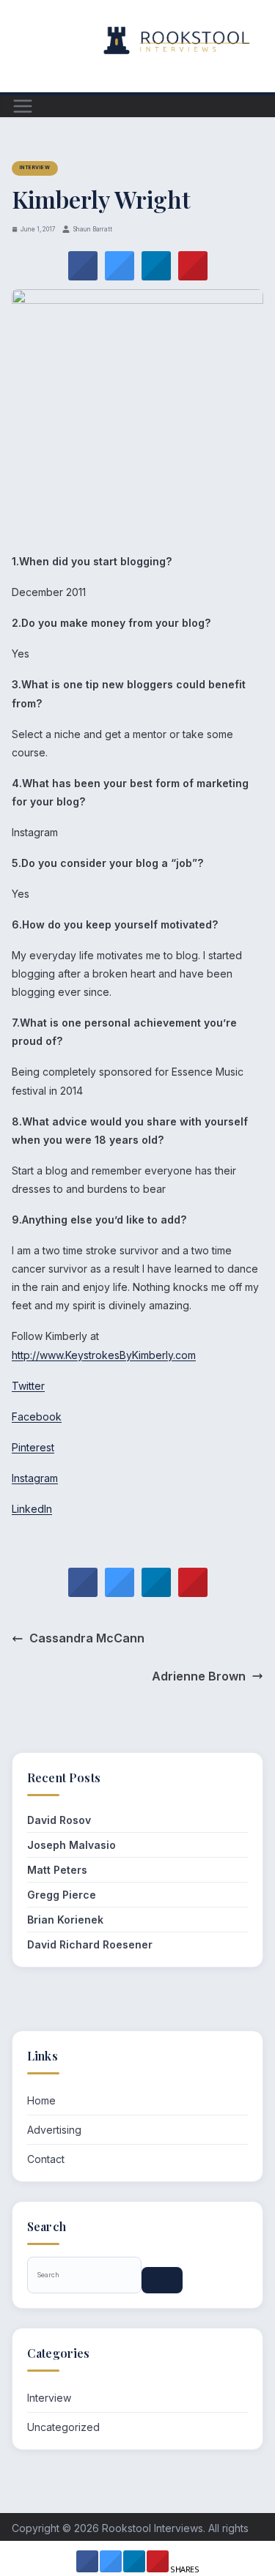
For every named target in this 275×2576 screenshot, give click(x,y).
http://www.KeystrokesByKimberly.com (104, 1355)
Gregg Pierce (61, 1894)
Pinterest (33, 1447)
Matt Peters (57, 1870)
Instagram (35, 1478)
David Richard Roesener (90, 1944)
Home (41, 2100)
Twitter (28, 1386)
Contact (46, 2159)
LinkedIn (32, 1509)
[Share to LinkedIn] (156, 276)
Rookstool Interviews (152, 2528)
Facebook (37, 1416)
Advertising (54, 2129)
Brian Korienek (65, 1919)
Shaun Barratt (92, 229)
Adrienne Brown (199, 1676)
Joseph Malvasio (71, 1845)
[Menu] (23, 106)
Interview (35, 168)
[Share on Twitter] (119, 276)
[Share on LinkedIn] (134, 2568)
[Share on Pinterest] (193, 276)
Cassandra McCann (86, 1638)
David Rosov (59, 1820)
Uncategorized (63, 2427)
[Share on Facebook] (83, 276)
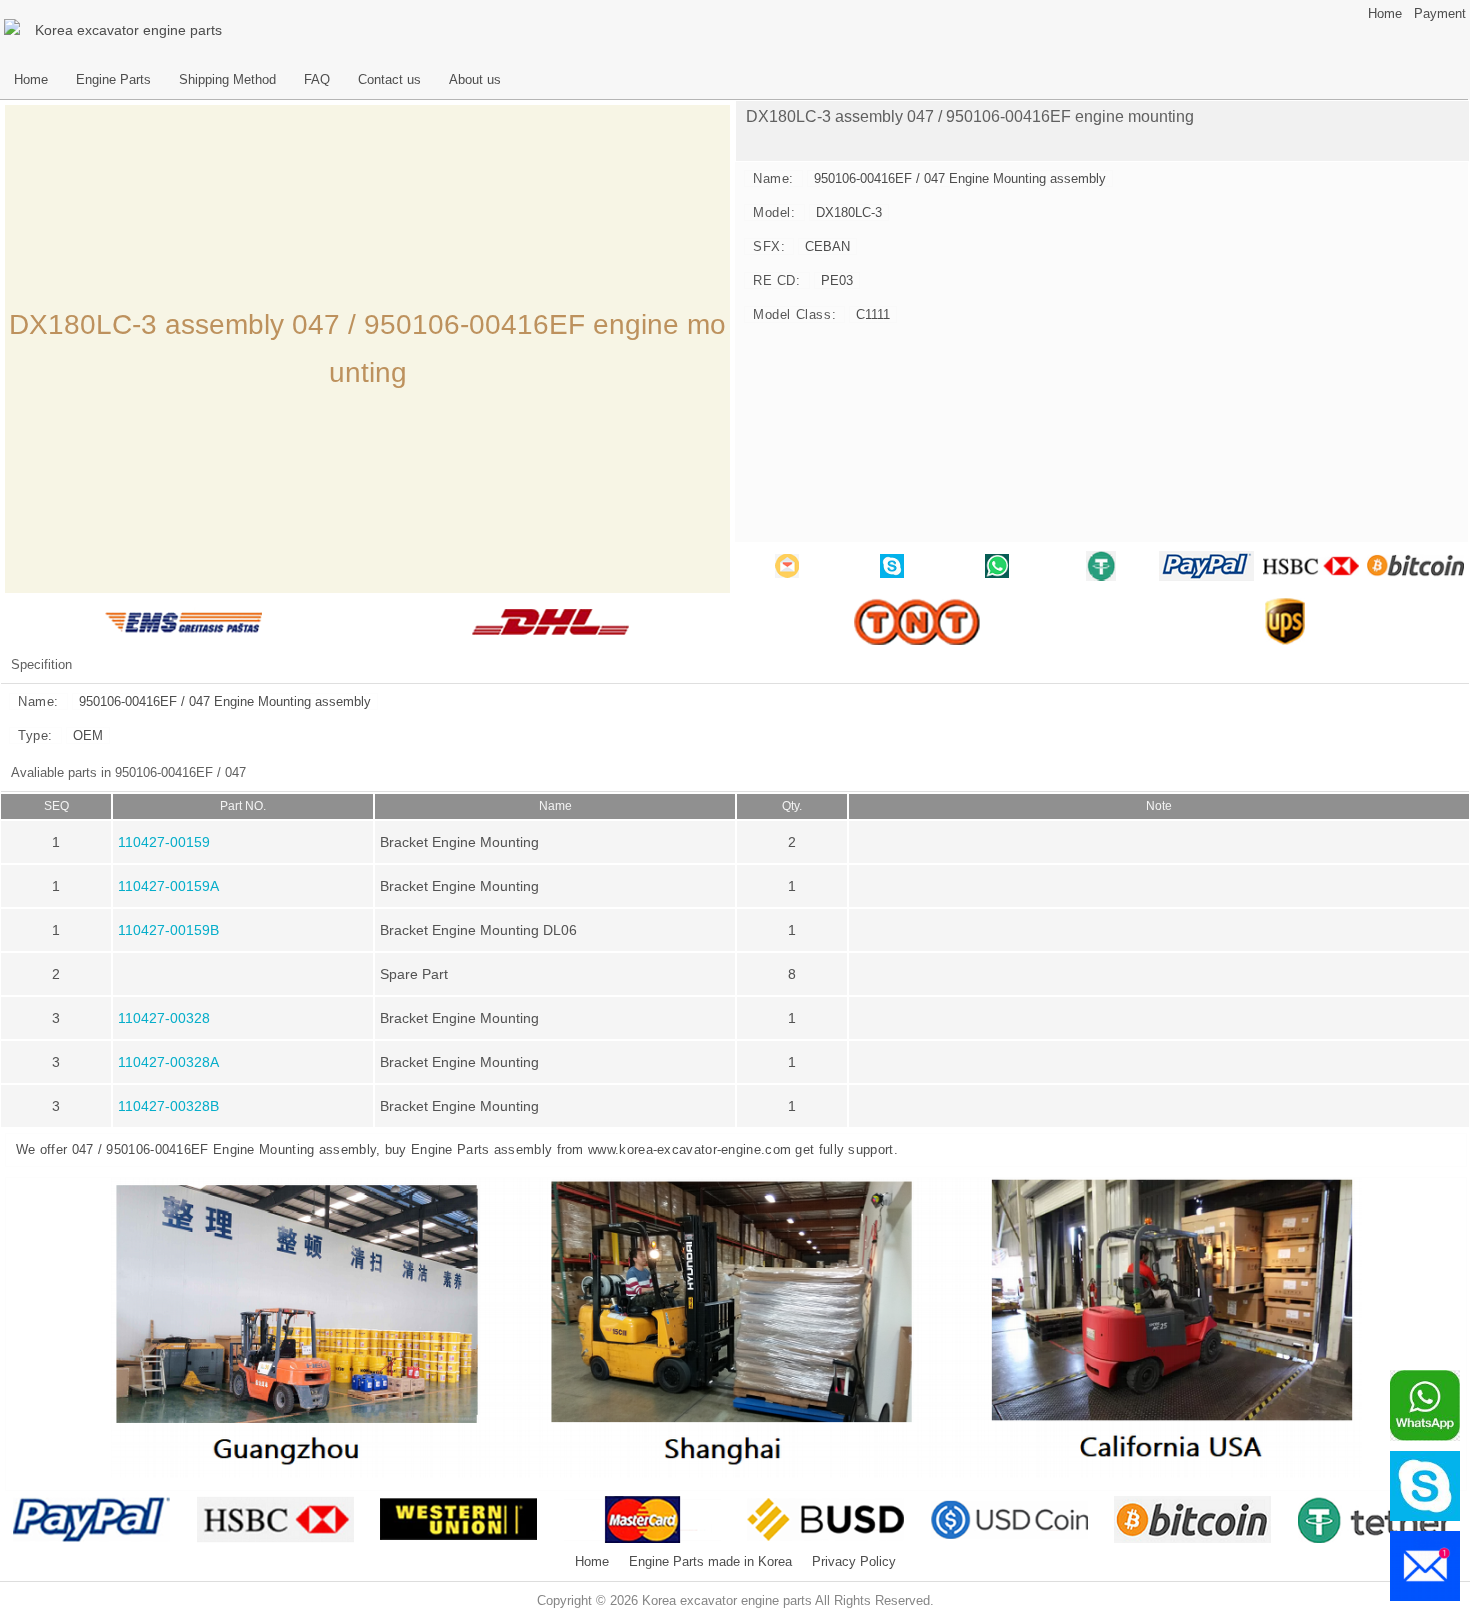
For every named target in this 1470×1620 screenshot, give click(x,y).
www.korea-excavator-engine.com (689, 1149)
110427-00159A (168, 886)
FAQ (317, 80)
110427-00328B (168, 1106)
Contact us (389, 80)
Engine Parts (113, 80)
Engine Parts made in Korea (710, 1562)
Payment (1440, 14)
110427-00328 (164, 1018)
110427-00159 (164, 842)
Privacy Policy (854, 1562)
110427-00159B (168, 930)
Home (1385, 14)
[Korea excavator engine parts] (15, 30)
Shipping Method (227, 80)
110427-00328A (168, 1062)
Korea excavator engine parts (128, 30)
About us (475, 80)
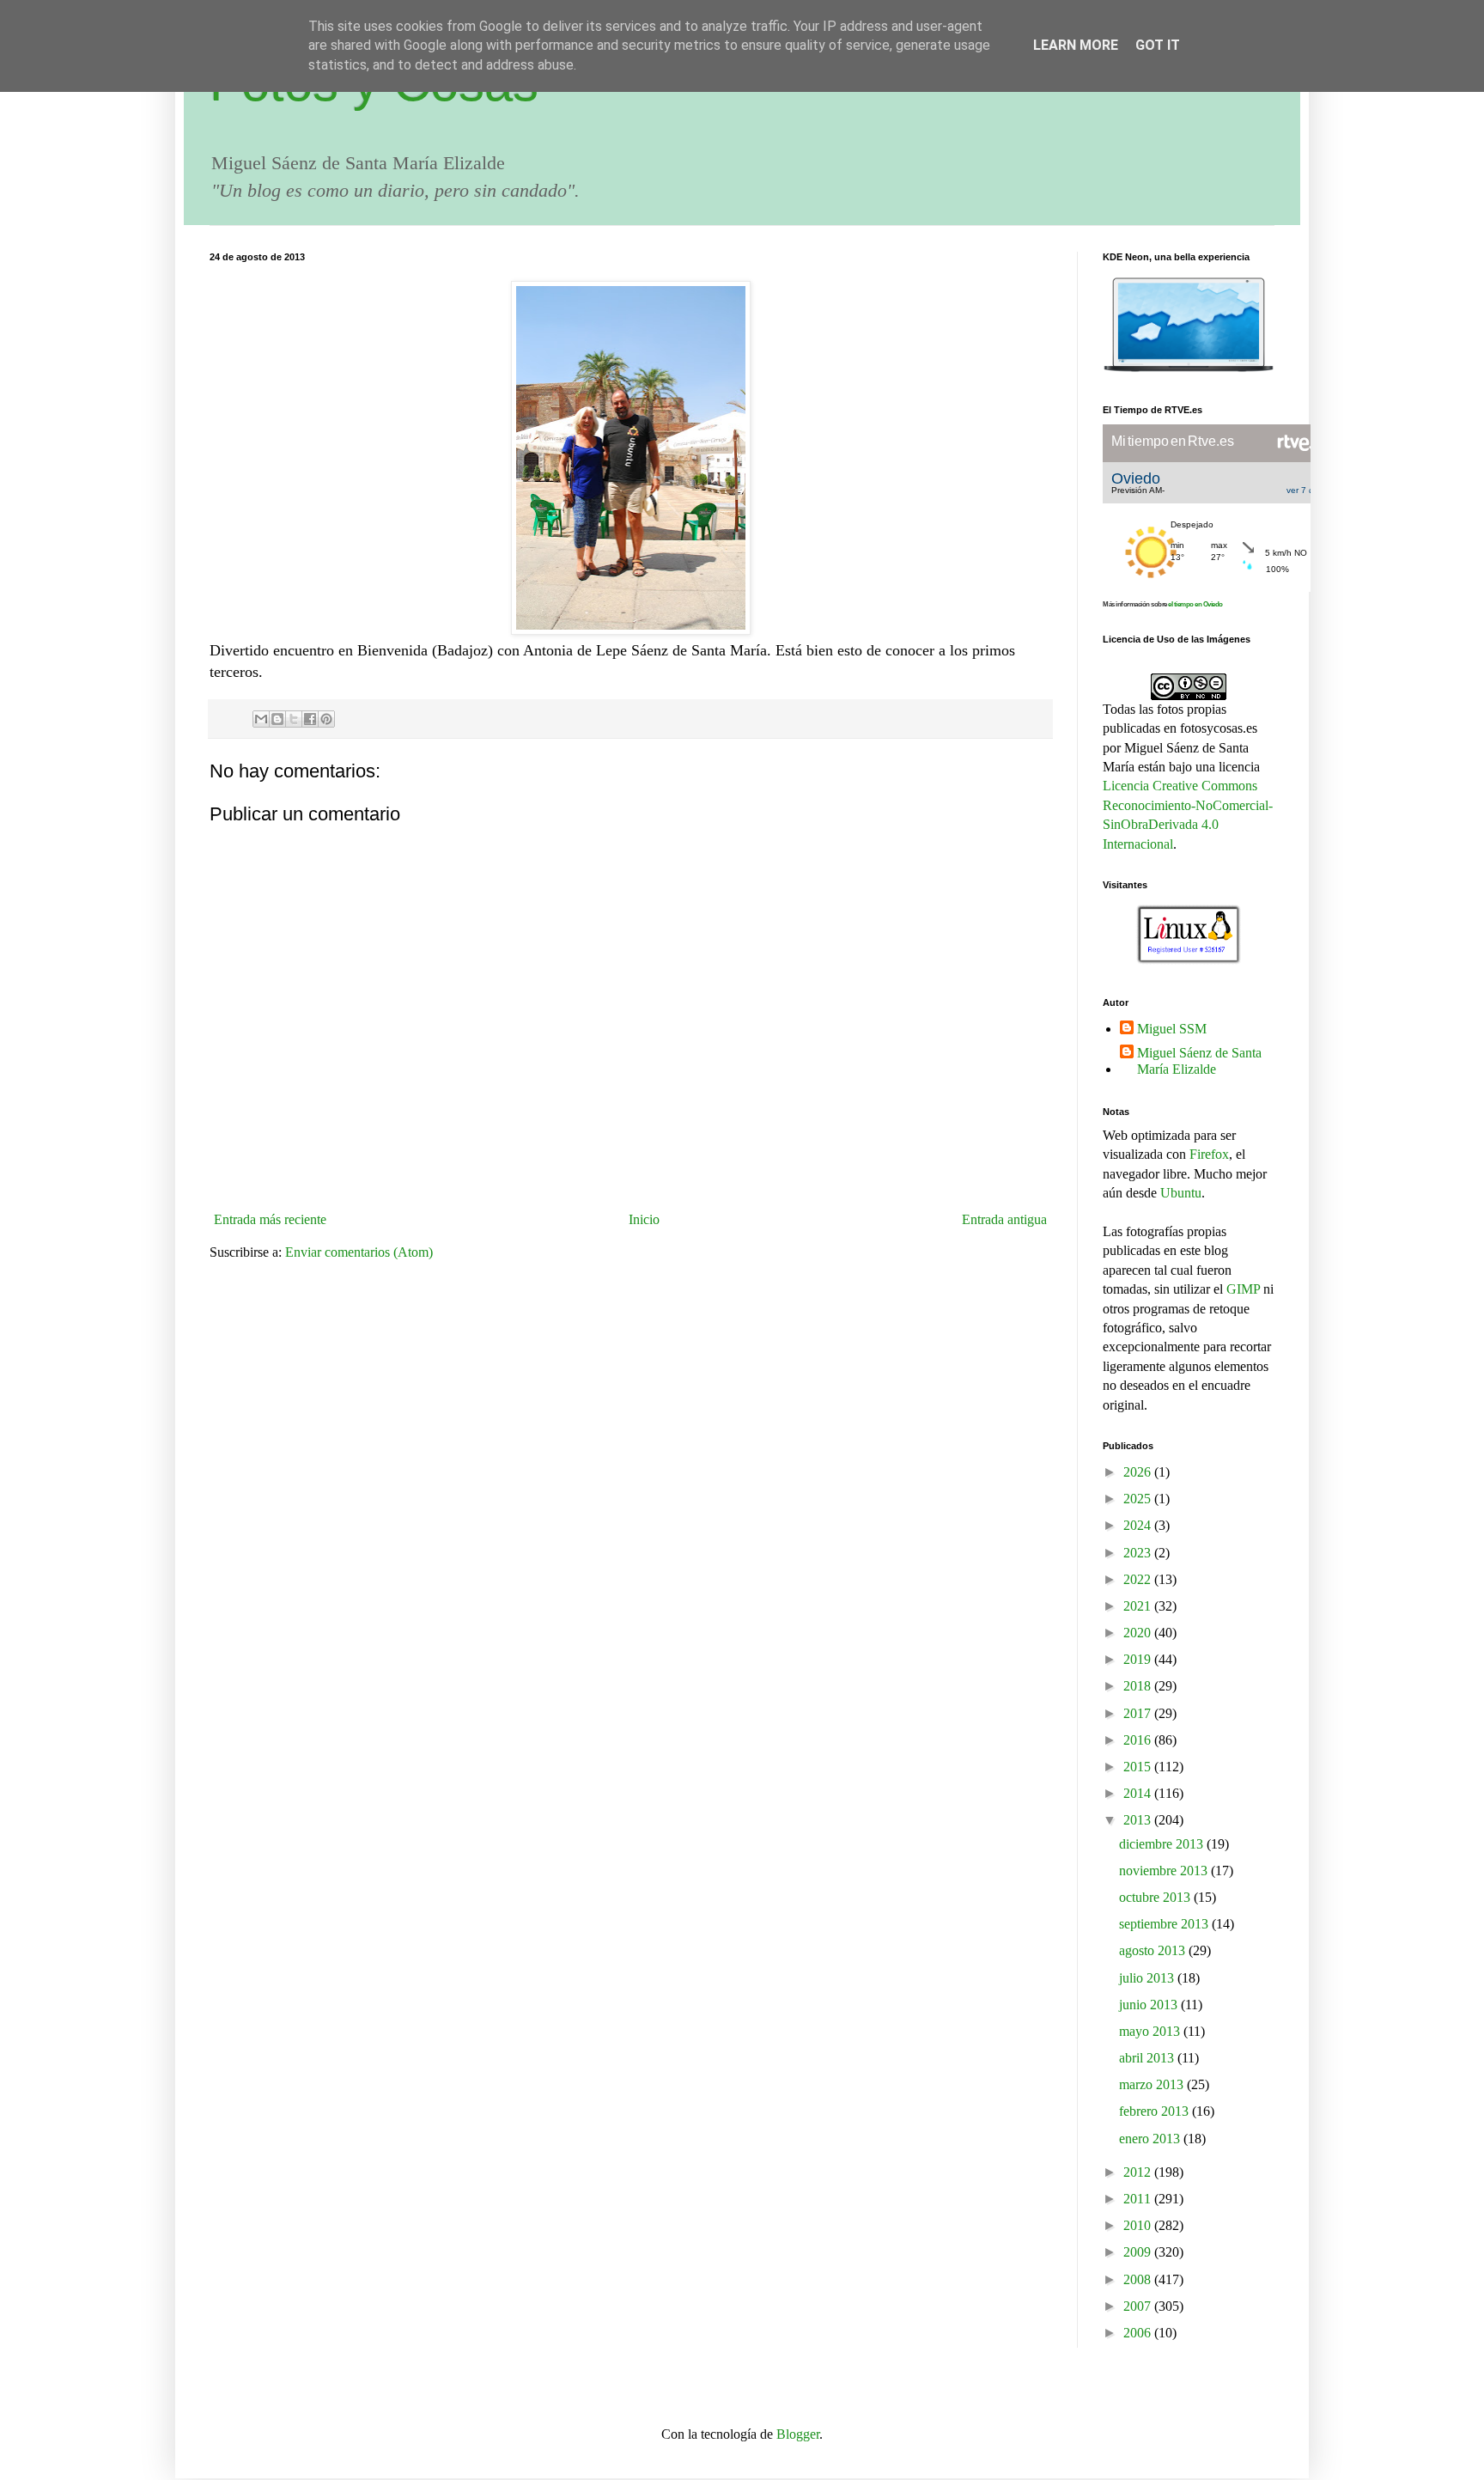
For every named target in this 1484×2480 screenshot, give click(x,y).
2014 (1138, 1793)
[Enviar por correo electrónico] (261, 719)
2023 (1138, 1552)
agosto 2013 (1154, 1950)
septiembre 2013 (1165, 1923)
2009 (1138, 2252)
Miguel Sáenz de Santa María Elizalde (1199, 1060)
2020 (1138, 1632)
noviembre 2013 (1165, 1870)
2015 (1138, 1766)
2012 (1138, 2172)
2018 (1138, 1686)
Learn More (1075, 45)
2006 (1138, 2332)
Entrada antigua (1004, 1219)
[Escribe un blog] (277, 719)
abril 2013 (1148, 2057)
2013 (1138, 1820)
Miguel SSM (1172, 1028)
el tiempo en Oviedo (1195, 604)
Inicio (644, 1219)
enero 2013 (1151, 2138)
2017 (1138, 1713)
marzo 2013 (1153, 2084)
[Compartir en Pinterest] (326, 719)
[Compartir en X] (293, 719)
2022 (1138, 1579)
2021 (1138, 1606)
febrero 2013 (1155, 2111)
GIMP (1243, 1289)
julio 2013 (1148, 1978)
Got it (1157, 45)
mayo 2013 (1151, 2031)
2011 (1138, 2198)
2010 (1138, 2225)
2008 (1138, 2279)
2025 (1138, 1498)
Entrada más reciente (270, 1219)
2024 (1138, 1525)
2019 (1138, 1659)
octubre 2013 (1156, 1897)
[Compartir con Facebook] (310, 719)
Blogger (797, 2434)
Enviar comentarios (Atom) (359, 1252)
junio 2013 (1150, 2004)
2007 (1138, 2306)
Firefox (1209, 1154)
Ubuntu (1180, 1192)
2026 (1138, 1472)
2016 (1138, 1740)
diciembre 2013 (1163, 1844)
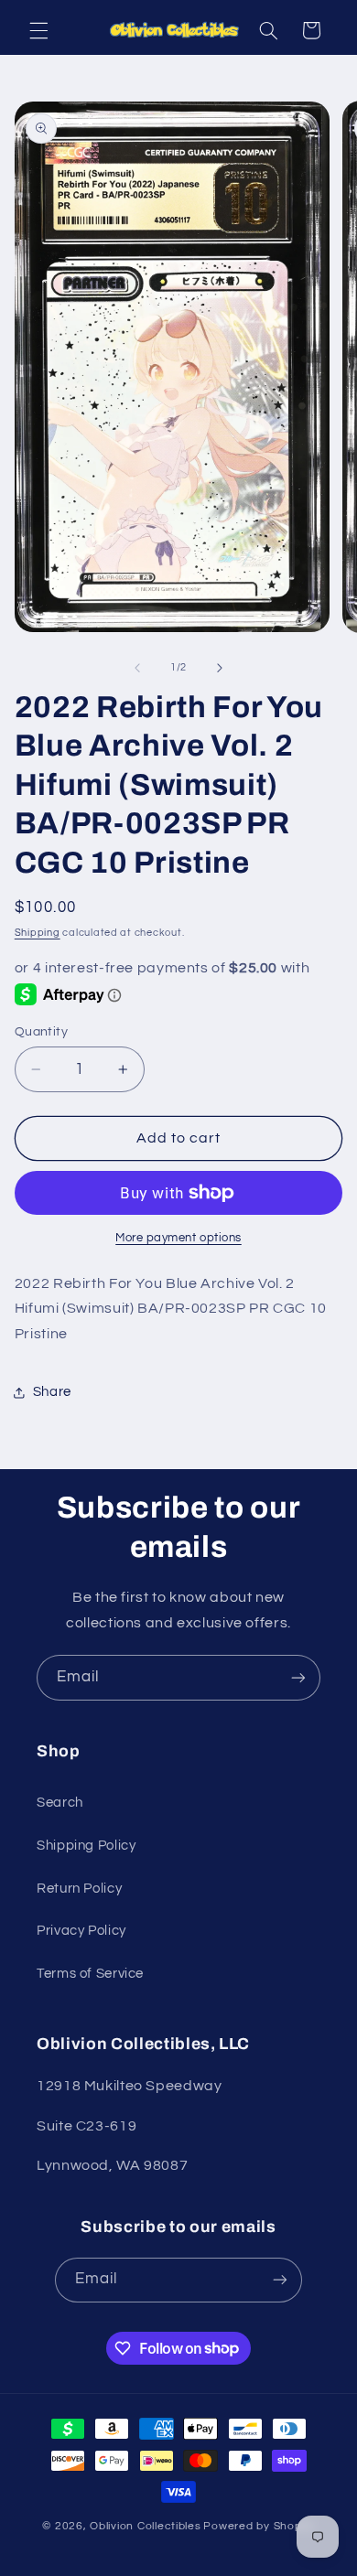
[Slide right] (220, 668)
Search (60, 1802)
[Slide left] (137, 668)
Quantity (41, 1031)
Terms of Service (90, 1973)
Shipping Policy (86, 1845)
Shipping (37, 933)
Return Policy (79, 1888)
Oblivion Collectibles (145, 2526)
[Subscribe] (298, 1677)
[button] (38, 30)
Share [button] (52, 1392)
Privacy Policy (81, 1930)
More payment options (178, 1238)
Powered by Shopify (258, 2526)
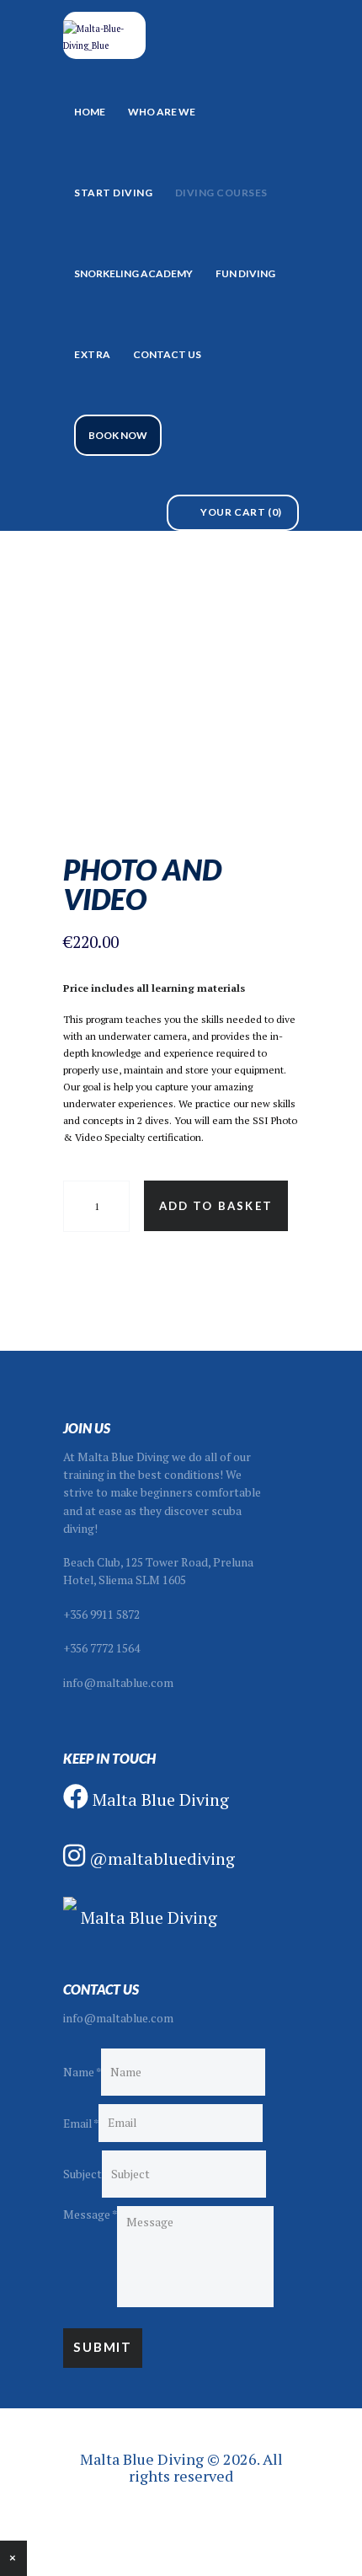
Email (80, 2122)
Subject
+===+
EXERCISE
The data above holds the lines to copy: start at the one with "David Richard Roesener (90, 1944)", stop at the one with "110427-00159 (164, 842)", include both, copy them exactly without pictures, and copy nothing else.

RESULT OF THE TASK
David Richard Roesener (90, 1944)
Home (41, 2100)
Twitter (28, 1386)
Contact (46, 2159)
LinkedIn (32, 1509)
[Share to LinkedIn] (156, 276)
Rookstool Interviews (152, 2528)
Facebook (37, 1416)
Advertising (54, 2129)
Brian Korienek (65, 1919)
Shaun Barratt (92, 229)
Adrienne Brown (199, 1676)
Joseph Malvasio (71, 1845)
[Menu] (23, 106)
Interview (35, 168)
[Share on Twitter] (119, 276)
[Share on LinkedIn] (134, 2568)
[Share on Pinterest] (193, 276)
Cassandra McCann (86, 1638)
David Rosov (59, 1820)
Uncategorized (63, 2427)
[Share on Facebook] (83, 276)
For every named target in this 1470×1620 screenshot, give click(x,y).
www.korea-excavator-engine.com (689, 1149)
110427-00159A (168, 886)
FAQ (317, 80)
110427-00328B (168, 1106)
Contact us (389, 80)
Engine Parts (113, 80)
Engine Parts made in Korea (710, 1562)
Payment (1440, 14)
110427-00328 (164, 1018)
110427-00159 (164, 842)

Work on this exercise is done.